### SELECTED EXCERPT:
<<<<
Within seconds the two strangers fell into each other’s embrace. He told her how good she looked, how happy he was to meet her. Weeping, she barely managed, “I can’t talk now.”

Kaplan, 50, had wanted to meet Rzeznikiewiz since that day in August 2010 when she had the bone marrow transplant that saved her life. Of course, at that time she knew little about her donor except that he was a 23-year-old male who lived out of the country.

“I wanted to thank him, a total stranger, for doing something like that,” Kaplan said. “Everyone in my family wanted to meet this angel, this absolute angel.”

Monday afternoon, in her mother’s Aventura apartment, Kaplan got her wish. Rzeznikiewiz, her angel, flew in from Toronto to join his family vacationing in Aventura. Kaplan of Macon, Ga., was in town visiting her mother, Letty Kaplan, and sister, Barbara Kaplan Gertner.

Also witnessing the joyous reunion were her two brothers, her rabbi and Rzeznikiewiz’s parents, Bruno and Claudia.

Rzeznikiewiz was a bit overwhelmed. Now 25 and a medical student, he insisted he is neither hero nor angel.

“It’s my duty as a human being,” he said of his life-saving donation. “That’s why we’re here for — to help each other out. It’s really a no-brainer.”

The events that brought Kaplan and Rzeznikiewiz together began in November 2009, when Kaplan, the head tennis coach at Stratford Academy in Macon, began suffering from pangs she mistook for sciatic pain.
>>>>
### QUESTIONS ON THE MATERIAL:
**A)** In the article about Kaplan meeting her bone marrow donor, rewrite everything from "Monday afternoon, in" down to "Barbara Kaplan Gertner.", changing "Toronto" to "Montreal".
**B)** Answer these questions about the article on Kaplan meeting her bone marrow donor:
(i) In what month and year did Kaplan have her bone marrow transplant?
(ii) What are the names of Rzeznikiewiz's parents?
(iii) What position does Kaplan hold at Stratford Academy in Macon?
**C)** Pick up the article about Kaplan meeting her bone marrow donor after its last sentence and keep it going.

### DATA:
<<<<
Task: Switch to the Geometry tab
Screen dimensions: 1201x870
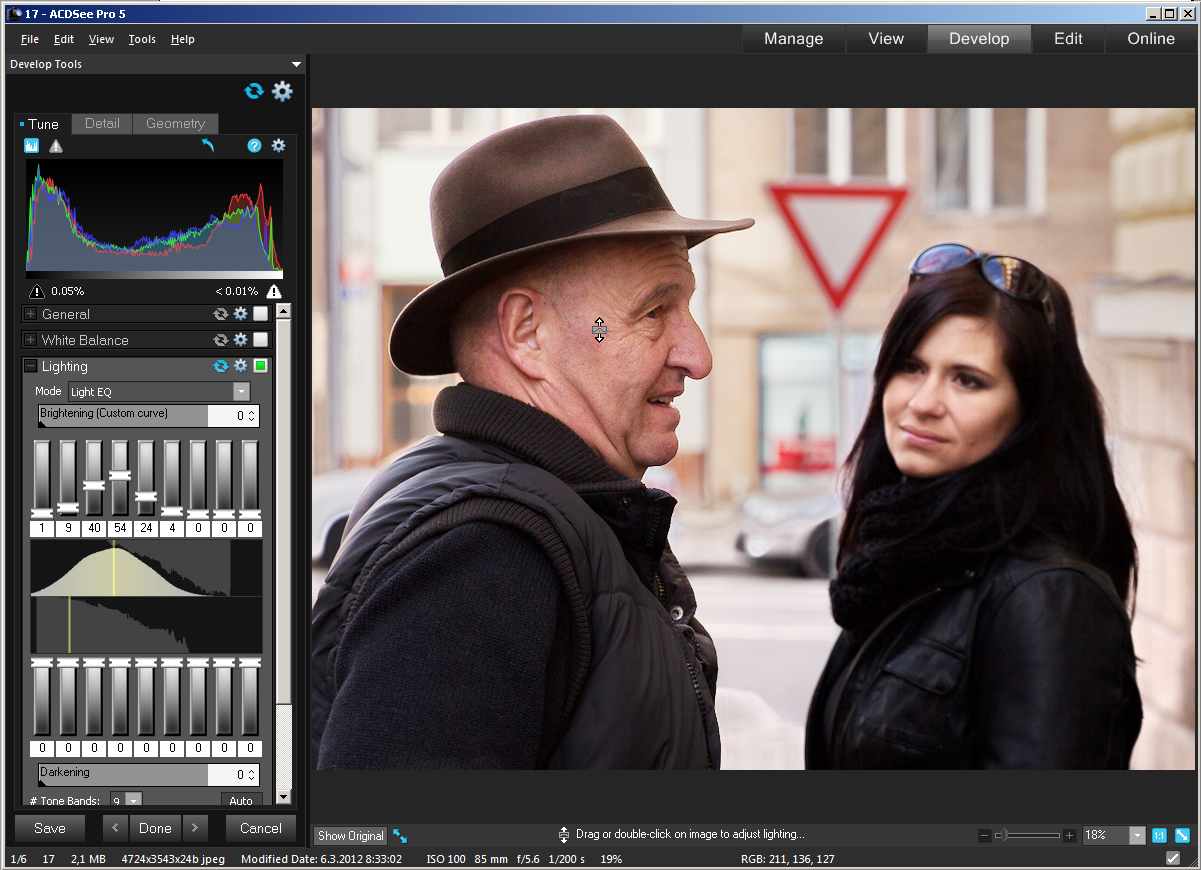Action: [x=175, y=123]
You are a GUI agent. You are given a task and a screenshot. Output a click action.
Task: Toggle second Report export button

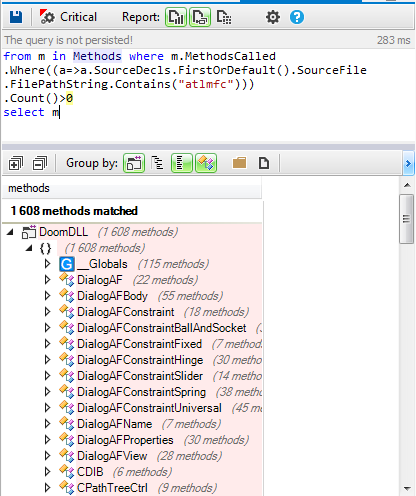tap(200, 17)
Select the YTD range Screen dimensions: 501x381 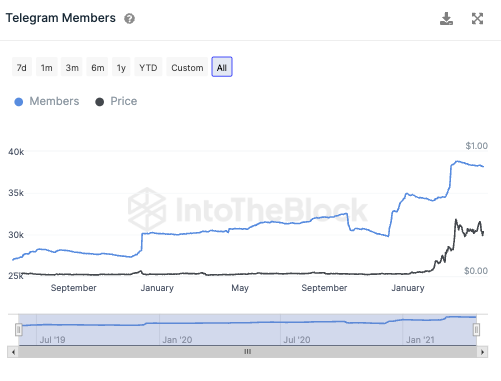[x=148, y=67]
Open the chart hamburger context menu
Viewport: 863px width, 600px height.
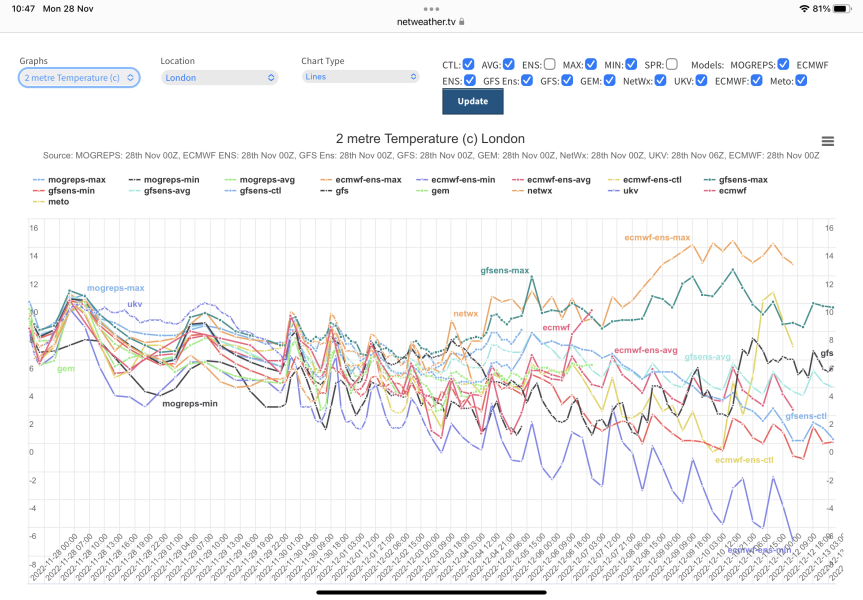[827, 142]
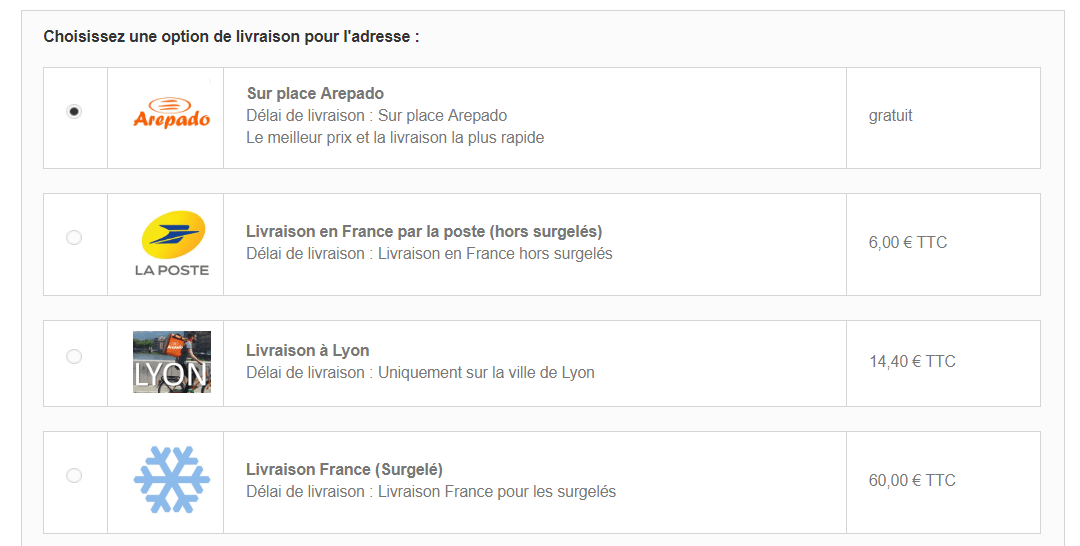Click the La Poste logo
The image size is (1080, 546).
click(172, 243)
>>>>
<<<<
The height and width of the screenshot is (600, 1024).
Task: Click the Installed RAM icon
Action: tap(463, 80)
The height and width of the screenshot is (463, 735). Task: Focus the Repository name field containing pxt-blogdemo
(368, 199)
>>>>
### PER-TASK ANSWERS:
**A)**
Monday afternoon, in her mother’s Aventura apartment, Kaplan got her wish. Rzeznikiewiz, her angel, flew in from Montreal to join his family vacationing in Aventura. Kaplan of Macon, Ga., was in town visiting her mother, Letty Kaplan, and sister, Barbara Kaplan Gertner.

**B)**
(i) August 2010
(ii) Bruno and Claudia
(iii) Head tennis coach

**C)**
As a former professional tennis player who had made it to each of the four Grand Slam events, she was used to physical suffering after undergoing numerous surgeries.

She figured her most recent experience was the result of playing in a tournament five days in a row.

But after six weeks, the pain was so excruciating that she contacted her orthopedic surgeon. X-rays, an MRI and a CT scan followed and in April 2010 doctors delivered the diagnosis: extra medullary acute myeloid leukemia — AML for short. Her form of AML was actually quite rare and presented itself as tumors. One of her three tumors was wrapped around a nerve. Hence, the pain.

She started chemotherapy in May 2010, followed by radiation, but she knew from the beginning that her rare form of AML would require a bone marrow transplant.

About a year earlier and several hundred miles away, Rzeznikiewiz was an undergraduate studying at York University in Toronto. A friend who belonged to a fraternity had told him about a donor drive sponsored by the Gift of Life National Bone Marrow Foundation, based in Boca Raton. “It was a cheek swab, no big thing. I didn’t think much about it,” he recalled.

Over the next few months Rzeznikiewiz would get three calls from the registry identifying him as a possible match, but initial blood tests would eventually rule him out as a perfect match. Not in Kaplan’s case, however.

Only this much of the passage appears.